- ASSIGNMENT: Restate word for word the section of the entries that opens at the line containing "Task: Open the Data Recovery tab" and closes at the line containing "Task: Click the", both lines kept, pictures dropped.

- RECORD SET:
_____

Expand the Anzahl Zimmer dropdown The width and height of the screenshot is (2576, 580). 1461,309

_____

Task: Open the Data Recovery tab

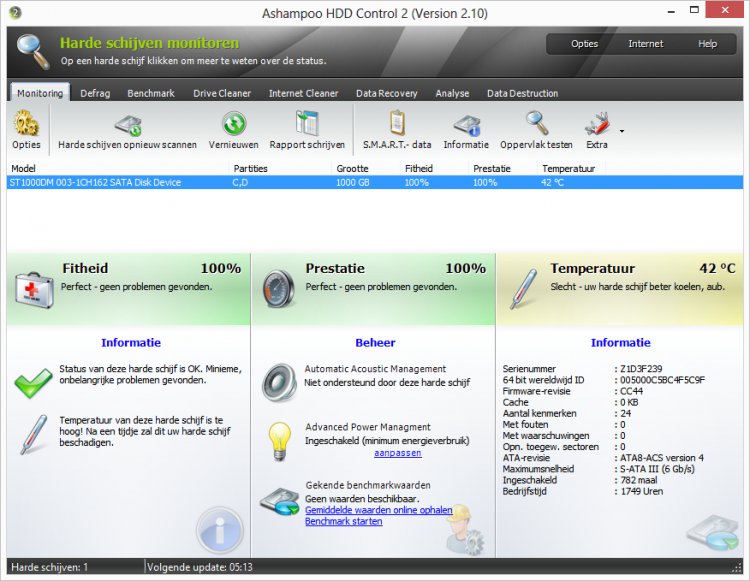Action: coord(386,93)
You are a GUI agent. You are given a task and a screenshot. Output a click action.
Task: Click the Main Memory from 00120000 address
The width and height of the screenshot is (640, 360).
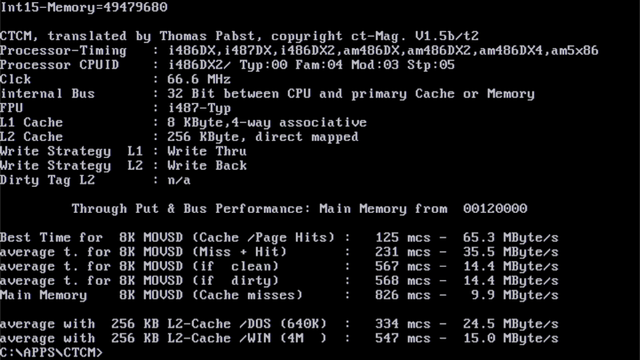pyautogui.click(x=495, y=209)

_____

- WRITTEN RESPONSE:
Task: Open the Data Recovery tab

Action: coord(386,93)
You are a GUI agent. You are given a task and a screenshot. Output a click action.
Task: Click the Main Memory from 00120000 address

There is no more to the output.